**AIM OF THE EXERCISE:** Going through the records that follow, please count the lines with "will" in them and give only the count.

**EXCERPTED RECORDS:**
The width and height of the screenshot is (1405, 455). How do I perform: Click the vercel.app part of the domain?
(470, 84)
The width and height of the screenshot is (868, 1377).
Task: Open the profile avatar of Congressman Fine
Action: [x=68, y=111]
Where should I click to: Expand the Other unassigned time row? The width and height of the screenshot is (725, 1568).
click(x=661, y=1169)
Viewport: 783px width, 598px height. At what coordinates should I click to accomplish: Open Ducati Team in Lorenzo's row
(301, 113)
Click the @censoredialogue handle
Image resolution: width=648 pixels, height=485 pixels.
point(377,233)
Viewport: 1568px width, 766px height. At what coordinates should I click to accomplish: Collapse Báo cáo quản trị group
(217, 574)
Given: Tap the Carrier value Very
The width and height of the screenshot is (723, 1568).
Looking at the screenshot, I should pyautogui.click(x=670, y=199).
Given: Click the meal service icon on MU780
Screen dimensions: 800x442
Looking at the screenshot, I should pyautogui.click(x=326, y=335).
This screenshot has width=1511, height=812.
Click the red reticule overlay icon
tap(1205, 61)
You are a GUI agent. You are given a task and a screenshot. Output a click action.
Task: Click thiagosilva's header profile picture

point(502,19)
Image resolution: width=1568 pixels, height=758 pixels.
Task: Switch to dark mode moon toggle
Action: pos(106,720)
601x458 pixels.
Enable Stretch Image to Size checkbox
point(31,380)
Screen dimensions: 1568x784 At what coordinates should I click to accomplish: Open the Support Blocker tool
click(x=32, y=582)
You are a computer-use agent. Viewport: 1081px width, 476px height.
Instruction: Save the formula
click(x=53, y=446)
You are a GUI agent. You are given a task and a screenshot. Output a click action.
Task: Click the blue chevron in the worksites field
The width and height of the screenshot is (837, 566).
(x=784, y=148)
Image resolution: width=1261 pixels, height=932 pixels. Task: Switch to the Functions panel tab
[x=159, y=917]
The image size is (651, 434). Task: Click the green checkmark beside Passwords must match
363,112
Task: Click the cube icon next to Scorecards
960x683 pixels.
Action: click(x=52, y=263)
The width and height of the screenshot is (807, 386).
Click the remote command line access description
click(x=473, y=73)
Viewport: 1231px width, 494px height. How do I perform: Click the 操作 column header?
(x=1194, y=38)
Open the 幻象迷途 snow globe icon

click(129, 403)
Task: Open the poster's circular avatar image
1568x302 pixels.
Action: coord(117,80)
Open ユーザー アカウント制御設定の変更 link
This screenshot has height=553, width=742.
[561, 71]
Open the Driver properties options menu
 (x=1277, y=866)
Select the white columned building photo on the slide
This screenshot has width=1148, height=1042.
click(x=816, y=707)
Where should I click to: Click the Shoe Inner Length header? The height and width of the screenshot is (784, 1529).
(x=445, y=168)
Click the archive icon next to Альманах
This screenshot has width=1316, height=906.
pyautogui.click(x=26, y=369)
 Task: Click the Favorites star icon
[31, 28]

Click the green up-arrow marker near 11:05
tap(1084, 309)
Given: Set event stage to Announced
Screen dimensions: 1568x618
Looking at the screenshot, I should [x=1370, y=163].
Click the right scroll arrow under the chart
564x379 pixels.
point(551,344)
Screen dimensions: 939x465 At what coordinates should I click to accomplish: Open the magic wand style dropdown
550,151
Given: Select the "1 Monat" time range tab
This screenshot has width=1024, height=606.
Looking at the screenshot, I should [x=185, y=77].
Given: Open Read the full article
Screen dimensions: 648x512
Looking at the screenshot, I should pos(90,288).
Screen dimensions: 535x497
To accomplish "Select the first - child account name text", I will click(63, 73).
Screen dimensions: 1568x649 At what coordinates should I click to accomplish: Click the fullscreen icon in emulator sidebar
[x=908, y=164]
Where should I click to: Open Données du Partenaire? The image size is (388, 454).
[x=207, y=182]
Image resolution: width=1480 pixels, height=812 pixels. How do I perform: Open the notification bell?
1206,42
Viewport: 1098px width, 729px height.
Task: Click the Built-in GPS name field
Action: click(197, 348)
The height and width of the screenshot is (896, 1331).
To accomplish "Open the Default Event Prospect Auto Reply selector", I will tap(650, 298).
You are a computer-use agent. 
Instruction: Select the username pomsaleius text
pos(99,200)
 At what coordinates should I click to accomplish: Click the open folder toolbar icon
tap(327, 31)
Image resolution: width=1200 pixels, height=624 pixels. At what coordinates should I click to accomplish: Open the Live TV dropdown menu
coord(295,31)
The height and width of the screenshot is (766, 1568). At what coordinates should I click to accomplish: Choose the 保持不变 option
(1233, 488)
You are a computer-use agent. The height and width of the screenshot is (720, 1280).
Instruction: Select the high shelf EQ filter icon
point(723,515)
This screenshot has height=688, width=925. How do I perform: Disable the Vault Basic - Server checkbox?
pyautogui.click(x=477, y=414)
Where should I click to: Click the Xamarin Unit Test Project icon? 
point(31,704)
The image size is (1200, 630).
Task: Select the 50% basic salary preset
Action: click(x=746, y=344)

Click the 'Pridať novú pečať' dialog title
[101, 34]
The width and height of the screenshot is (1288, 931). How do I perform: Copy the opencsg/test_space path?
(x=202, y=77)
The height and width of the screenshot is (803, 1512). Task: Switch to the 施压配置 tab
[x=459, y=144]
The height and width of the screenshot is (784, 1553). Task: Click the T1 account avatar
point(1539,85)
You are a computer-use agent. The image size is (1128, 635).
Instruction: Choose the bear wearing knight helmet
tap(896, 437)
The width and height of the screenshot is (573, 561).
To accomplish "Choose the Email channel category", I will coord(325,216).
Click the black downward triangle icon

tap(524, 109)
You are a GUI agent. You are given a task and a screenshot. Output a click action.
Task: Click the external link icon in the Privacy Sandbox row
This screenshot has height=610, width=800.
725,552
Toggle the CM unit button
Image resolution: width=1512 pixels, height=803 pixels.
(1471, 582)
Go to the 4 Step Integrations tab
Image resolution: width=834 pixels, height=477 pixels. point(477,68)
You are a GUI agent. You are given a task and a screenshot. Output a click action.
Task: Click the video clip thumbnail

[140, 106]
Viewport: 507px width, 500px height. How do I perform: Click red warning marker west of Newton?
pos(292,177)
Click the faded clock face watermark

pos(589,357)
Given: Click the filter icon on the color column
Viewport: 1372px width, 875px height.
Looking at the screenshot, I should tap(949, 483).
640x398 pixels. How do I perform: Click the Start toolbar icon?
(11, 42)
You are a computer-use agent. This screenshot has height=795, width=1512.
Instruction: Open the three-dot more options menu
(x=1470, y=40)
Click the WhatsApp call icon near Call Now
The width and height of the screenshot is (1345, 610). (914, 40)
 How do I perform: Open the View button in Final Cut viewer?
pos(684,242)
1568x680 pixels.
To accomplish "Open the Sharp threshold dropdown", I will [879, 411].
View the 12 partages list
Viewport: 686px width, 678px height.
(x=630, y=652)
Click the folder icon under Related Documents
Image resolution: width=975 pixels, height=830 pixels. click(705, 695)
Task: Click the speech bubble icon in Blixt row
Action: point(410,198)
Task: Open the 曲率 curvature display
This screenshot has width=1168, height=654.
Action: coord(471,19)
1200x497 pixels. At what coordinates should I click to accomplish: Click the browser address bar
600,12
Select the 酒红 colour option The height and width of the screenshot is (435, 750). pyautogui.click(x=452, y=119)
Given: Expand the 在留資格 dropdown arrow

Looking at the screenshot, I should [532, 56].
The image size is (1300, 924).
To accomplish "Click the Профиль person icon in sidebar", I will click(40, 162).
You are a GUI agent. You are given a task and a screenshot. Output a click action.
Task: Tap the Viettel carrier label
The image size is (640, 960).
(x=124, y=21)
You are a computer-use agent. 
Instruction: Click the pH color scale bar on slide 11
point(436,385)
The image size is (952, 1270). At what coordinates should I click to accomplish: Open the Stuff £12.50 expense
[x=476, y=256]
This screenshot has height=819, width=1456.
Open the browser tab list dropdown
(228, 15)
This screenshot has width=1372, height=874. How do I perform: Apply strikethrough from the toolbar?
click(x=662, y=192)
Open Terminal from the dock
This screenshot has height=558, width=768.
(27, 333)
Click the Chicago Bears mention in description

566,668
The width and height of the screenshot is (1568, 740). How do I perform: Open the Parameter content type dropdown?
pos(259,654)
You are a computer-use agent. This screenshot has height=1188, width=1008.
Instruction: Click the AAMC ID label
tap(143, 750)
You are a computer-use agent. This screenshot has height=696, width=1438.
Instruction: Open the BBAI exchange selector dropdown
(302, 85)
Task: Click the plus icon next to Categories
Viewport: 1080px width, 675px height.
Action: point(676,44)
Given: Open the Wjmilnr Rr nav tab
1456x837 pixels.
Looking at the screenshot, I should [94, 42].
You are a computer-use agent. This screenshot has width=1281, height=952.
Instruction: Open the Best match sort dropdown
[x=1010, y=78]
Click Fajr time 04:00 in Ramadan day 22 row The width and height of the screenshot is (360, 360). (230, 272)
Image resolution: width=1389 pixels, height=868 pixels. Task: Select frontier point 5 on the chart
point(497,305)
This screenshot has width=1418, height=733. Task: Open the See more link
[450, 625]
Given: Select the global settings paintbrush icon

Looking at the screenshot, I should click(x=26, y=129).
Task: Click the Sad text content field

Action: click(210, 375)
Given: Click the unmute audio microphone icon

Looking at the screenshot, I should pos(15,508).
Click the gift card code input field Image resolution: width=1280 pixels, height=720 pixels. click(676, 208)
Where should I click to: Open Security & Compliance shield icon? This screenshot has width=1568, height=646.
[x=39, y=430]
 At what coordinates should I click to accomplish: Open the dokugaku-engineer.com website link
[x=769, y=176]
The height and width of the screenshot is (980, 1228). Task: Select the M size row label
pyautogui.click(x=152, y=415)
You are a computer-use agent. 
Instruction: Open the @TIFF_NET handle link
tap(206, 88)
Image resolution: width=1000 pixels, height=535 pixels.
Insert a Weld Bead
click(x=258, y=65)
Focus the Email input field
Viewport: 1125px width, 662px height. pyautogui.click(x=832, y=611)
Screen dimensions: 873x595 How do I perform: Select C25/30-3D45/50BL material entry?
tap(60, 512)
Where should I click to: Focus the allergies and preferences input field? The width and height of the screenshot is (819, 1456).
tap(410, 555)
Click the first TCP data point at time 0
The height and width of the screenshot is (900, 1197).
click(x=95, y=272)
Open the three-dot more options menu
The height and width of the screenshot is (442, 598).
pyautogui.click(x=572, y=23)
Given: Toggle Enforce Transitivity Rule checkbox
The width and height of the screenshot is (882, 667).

**RESULT FOR THIS TASK:** 5